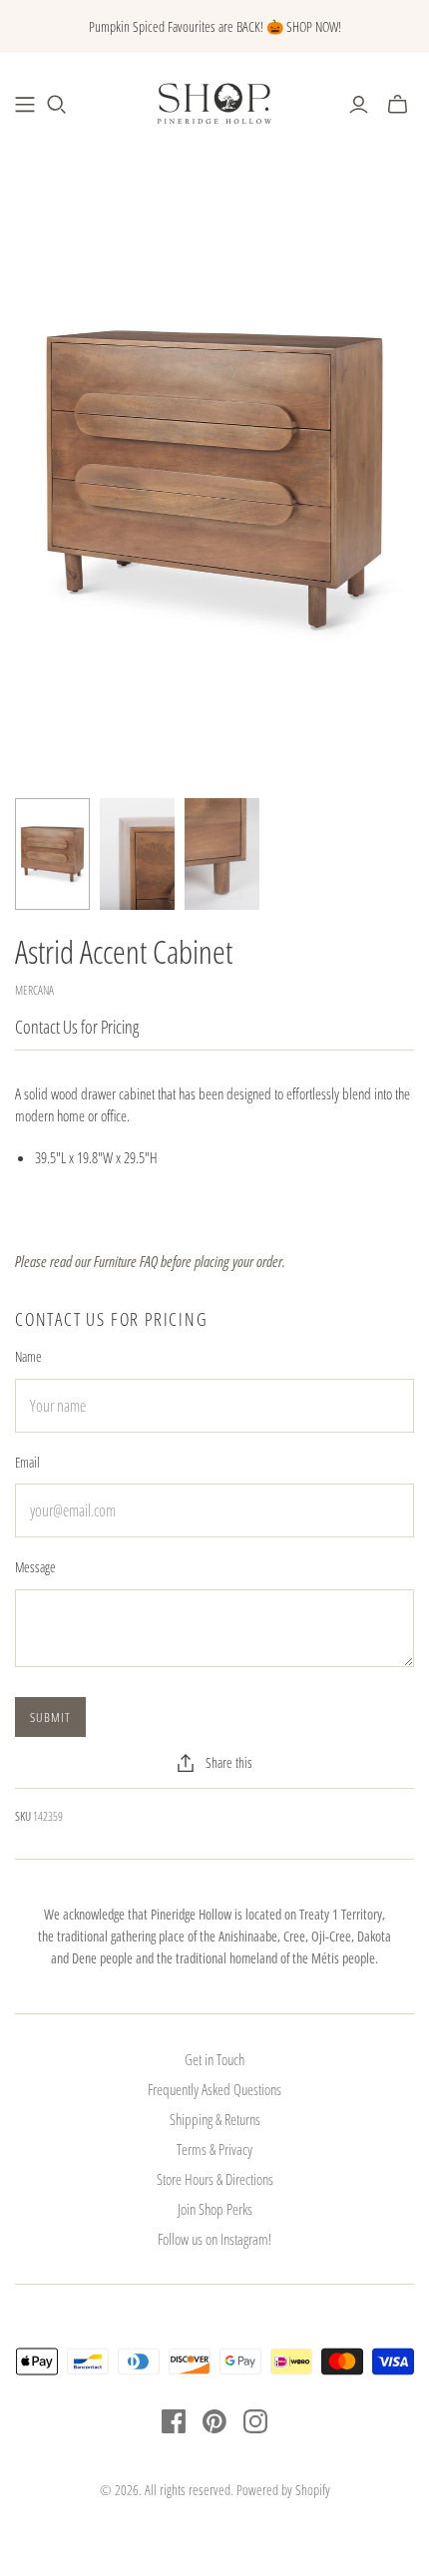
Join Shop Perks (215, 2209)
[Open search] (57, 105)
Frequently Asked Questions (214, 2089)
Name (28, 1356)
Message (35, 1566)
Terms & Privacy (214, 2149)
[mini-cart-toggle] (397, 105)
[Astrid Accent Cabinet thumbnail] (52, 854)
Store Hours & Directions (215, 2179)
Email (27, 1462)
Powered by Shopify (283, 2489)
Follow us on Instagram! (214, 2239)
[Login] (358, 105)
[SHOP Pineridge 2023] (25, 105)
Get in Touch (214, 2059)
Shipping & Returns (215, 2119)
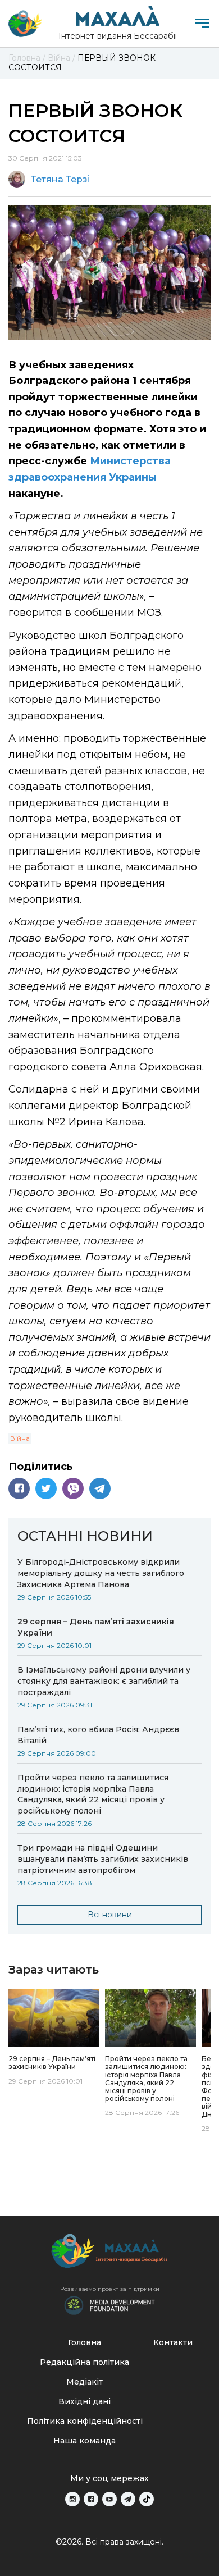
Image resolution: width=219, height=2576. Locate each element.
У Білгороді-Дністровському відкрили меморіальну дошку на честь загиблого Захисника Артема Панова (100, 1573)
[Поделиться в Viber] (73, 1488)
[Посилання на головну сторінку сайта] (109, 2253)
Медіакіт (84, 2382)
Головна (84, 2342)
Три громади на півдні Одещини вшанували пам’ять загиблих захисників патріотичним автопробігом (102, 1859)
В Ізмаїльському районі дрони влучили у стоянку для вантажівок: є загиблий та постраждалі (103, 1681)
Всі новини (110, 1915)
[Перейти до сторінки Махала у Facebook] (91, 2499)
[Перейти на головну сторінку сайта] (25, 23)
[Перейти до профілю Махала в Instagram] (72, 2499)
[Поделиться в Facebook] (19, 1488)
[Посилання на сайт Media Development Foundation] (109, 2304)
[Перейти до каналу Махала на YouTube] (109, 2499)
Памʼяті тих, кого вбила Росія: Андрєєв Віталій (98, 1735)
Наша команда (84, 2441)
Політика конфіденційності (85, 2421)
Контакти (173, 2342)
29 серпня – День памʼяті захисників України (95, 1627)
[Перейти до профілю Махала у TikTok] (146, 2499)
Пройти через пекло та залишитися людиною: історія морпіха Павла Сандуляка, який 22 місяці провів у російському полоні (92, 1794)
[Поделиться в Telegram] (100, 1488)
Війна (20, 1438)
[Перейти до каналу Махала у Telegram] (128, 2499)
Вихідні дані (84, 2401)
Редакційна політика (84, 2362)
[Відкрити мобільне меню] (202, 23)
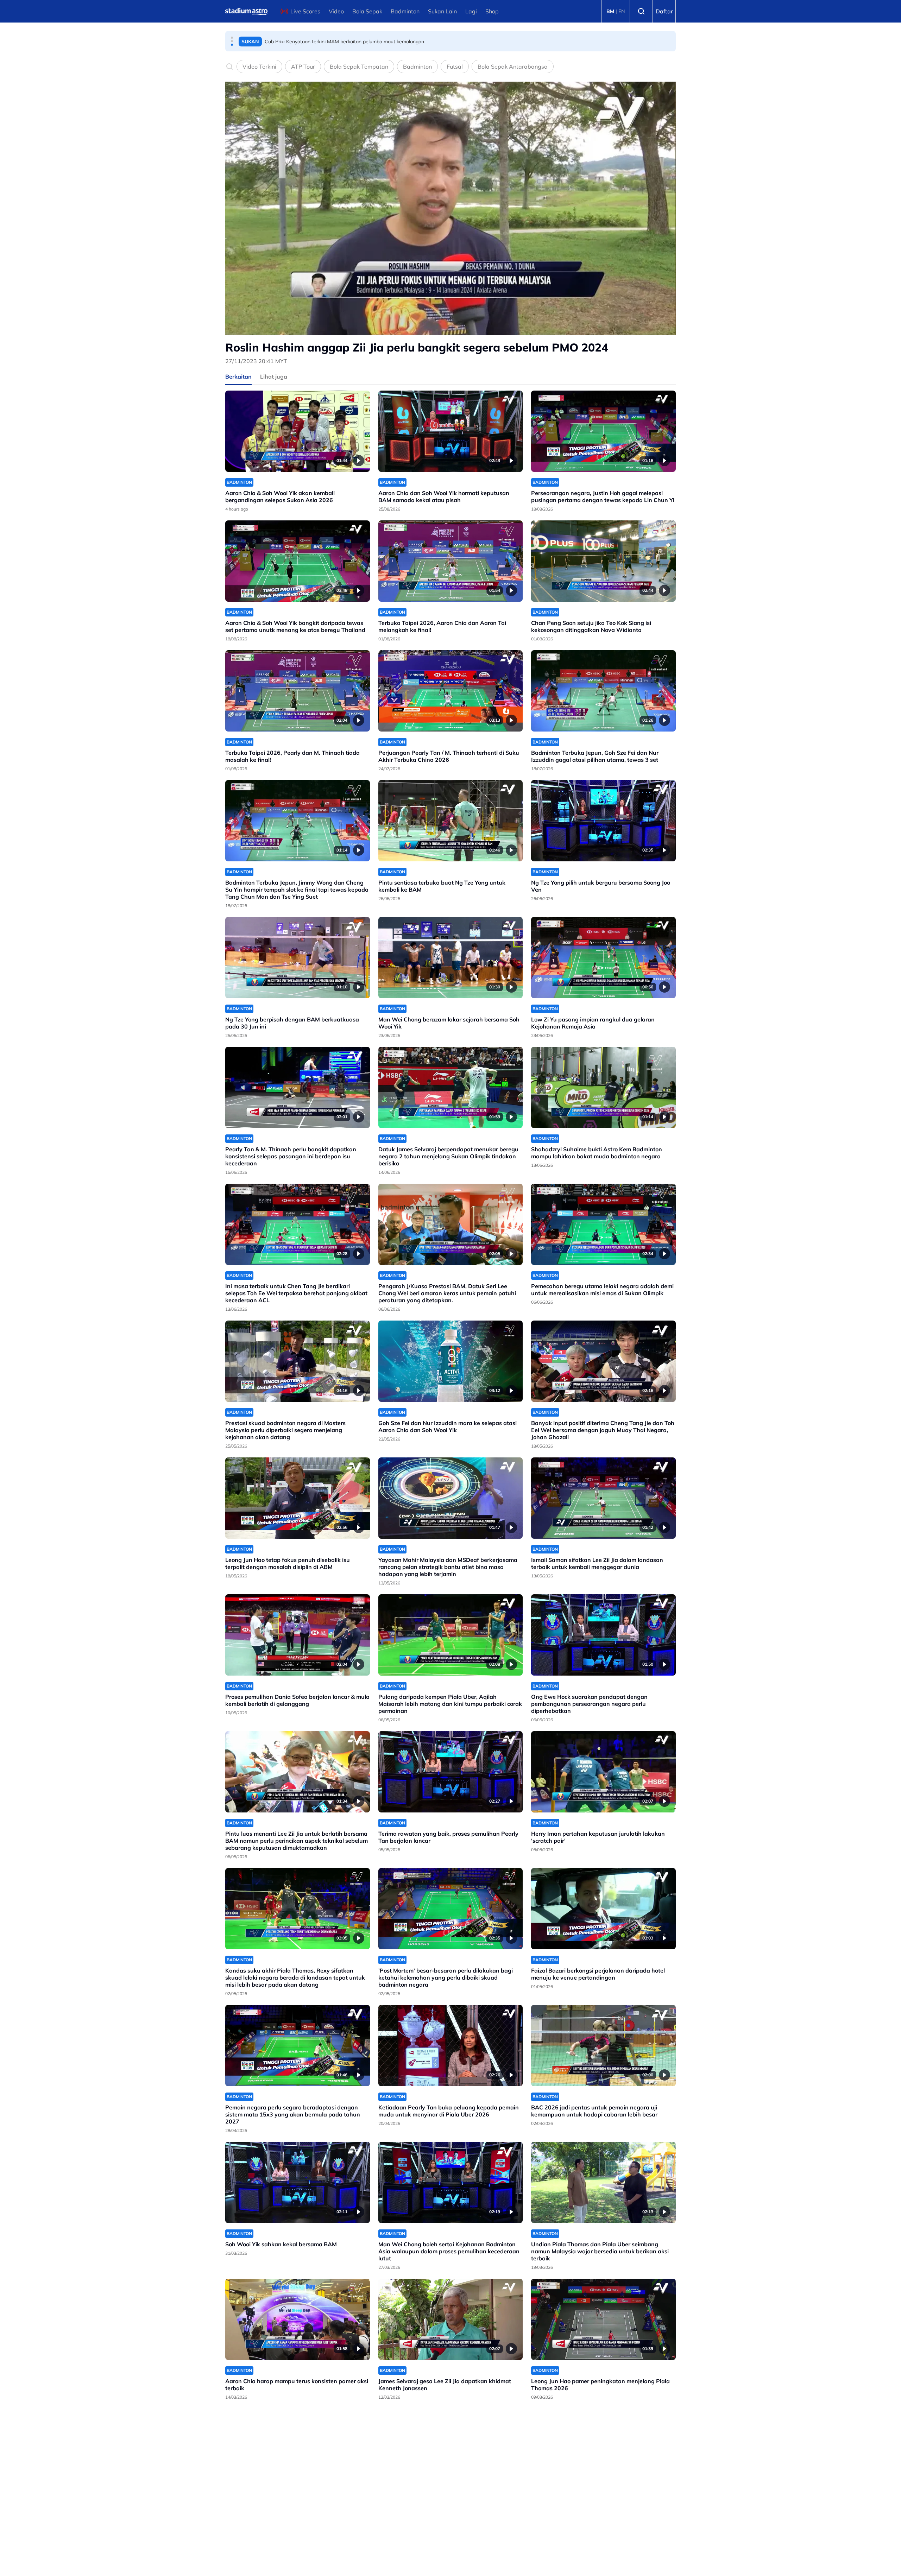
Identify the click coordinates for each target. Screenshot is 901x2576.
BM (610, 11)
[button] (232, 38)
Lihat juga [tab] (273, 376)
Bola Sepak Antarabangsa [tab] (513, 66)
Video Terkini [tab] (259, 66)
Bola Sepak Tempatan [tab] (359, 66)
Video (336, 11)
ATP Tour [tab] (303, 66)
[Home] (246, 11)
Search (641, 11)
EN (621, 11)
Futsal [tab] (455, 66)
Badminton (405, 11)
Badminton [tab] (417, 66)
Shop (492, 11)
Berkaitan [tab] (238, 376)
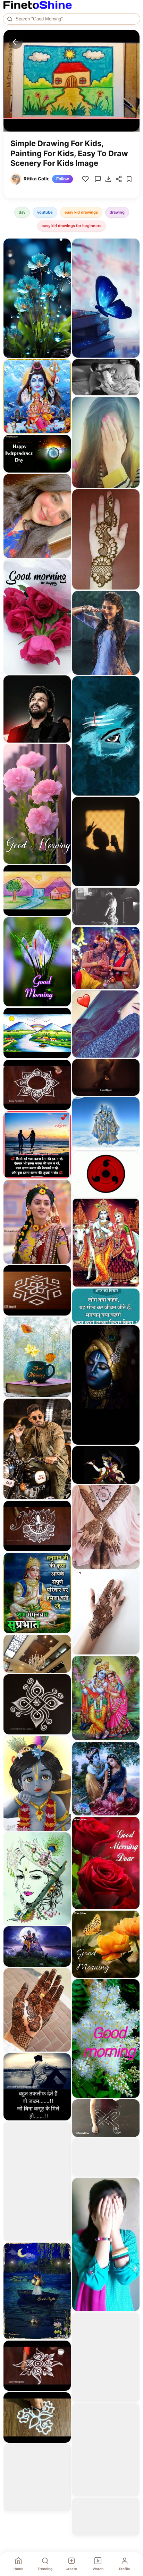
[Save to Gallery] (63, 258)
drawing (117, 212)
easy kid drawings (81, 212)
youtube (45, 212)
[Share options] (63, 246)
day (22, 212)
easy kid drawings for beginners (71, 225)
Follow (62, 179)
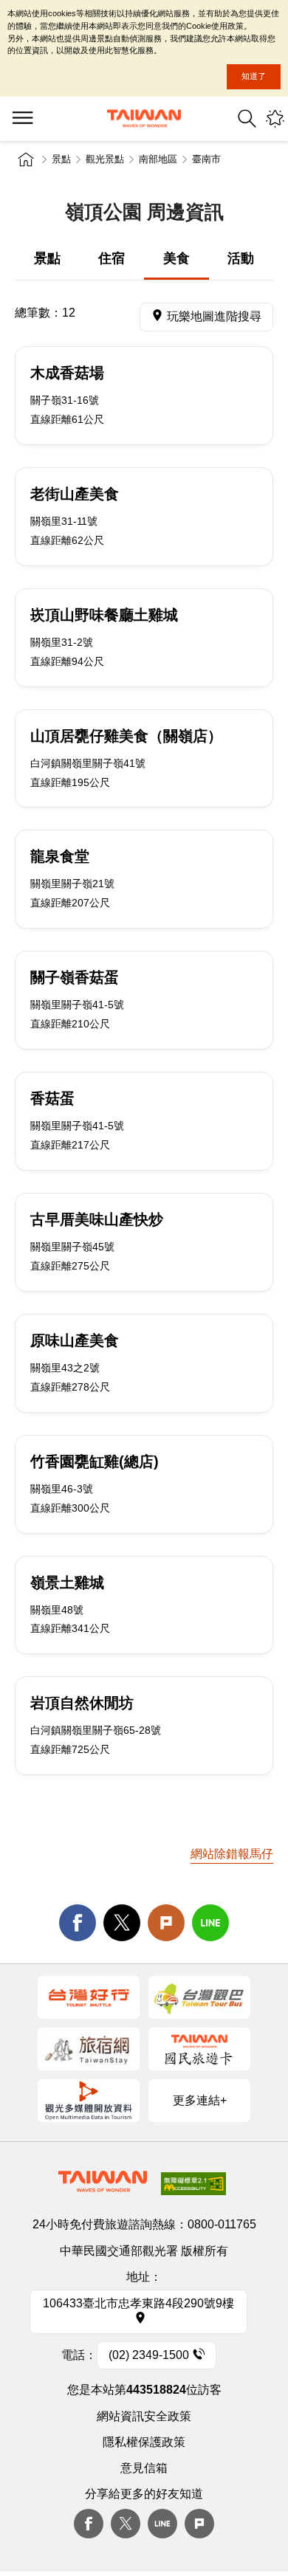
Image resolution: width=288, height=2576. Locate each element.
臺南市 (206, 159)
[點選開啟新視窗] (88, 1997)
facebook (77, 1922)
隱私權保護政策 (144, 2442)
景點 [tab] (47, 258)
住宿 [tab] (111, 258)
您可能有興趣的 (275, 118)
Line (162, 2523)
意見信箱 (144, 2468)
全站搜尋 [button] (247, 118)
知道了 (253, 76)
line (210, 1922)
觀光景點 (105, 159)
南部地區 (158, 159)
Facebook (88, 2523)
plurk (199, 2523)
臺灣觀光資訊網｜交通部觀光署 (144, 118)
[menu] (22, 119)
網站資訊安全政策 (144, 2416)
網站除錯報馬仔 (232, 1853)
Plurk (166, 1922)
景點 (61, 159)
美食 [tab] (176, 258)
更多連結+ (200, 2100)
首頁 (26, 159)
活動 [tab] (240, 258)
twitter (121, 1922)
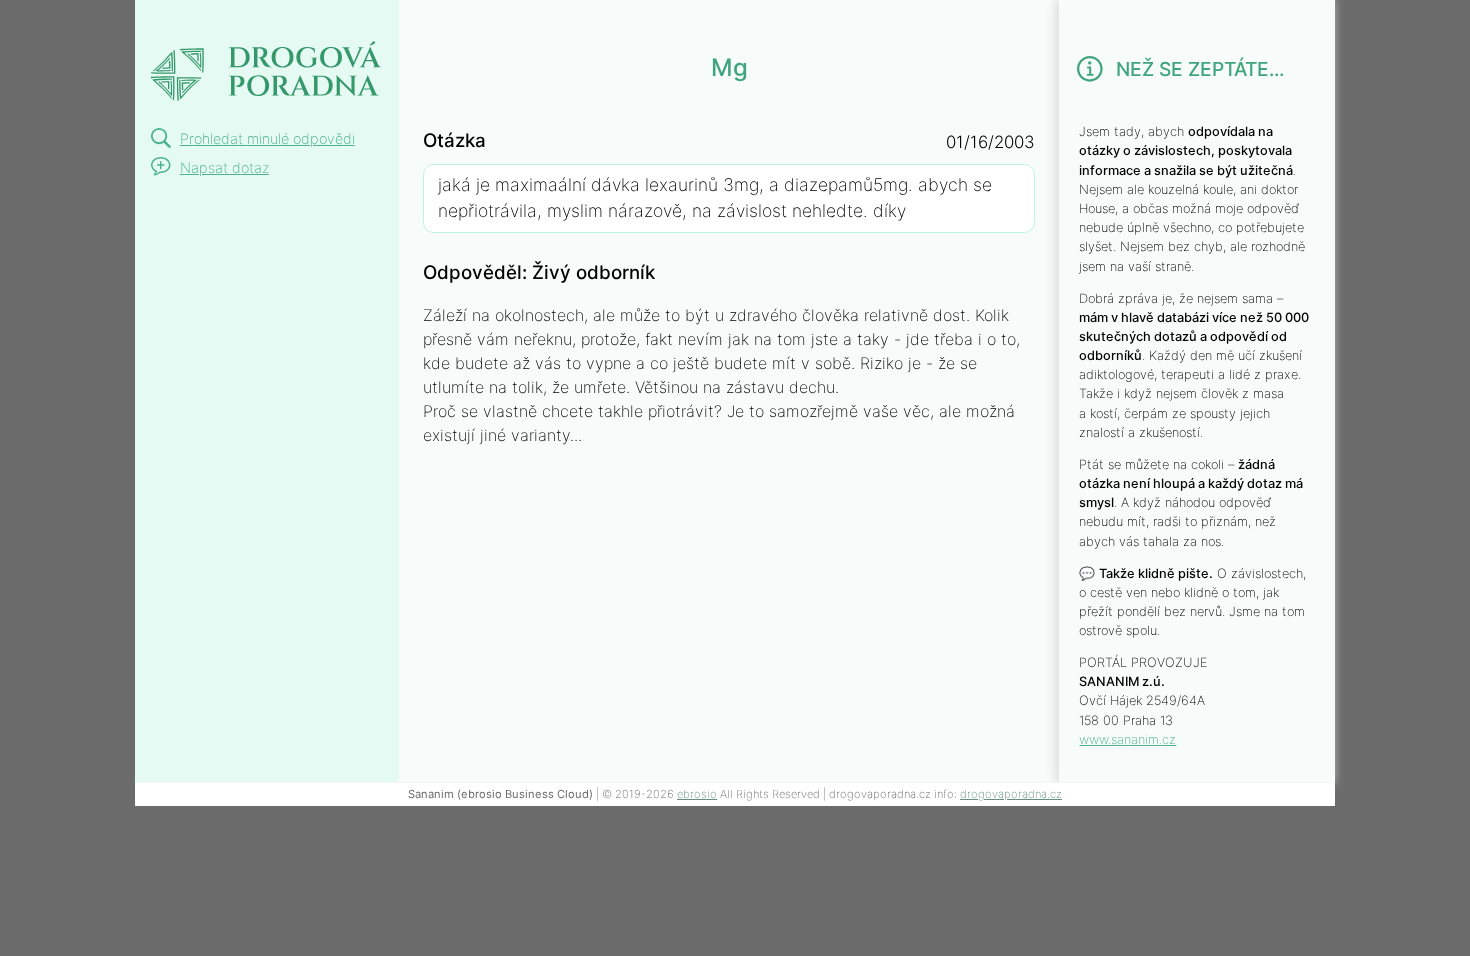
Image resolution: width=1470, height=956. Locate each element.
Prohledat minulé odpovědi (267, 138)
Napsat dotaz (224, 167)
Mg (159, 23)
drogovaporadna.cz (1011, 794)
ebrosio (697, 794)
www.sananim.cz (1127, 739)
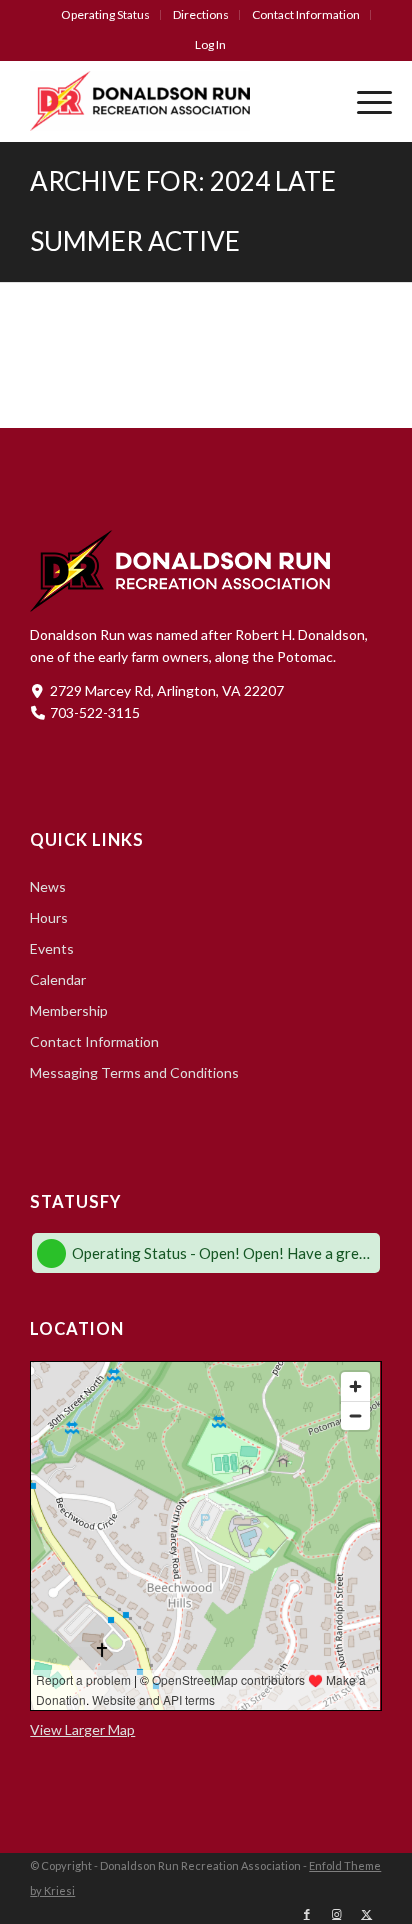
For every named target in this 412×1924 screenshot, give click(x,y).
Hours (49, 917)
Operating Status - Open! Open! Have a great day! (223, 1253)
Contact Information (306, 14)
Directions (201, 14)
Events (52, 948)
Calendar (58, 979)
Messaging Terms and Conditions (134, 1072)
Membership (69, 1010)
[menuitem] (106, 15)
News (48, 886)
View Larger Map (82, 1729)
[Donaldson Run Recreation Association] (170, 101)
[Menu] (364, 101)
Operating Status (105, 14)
▬▬▬▬▬▬▬▬▬▬
Please write out exactly the lines starting at the one that contains "網站資訊安全政策 (144, 2416)" and ending with the final line of the entries, both ends included. Do not write out any pictures.

▸ RESPONSE BELOW
網站資訊安全政策 (144, 2416)
網站除錯報馬仔 (232, 1853)
Plurk (166, 1922)
景點 (61, 159)
美食 [tab] (176, 258)
更多連結+ (200, 2100)
首頁 (26, 159)
活動 [tab] (240, 258)
twitter (121, 1922)
Image resolution: width=1470, height=956. Locate each element.
Prohledat minulé odpovědi (267, 138)
Napsat dotaz (224, 167)
Mg (159, 23)
drogovaporadna.cz (1011, 794)
ebrosio (697, 794)
www.sananim.cz (1127, 739)
For every named target in this 412×1924 screenshot, give click(x,y).
Hours (49, 917)
Operating Status - Open! Open! Have a great day! (223, 1253)
Contact Information (306, 14)
Directions (201, 14)
Events (52, 948)
Calendar (58, 979)
Messaging Terms and Conditions (134, 1072)
Membership (69, 1010)
[menuitem] (106, 15)
News (48, 886)
View Larger Map (82, 1729)
[Donaldson Run Recreation Association] (170, 101)
[Menu] (364, 101)
Operating Status (105, 14)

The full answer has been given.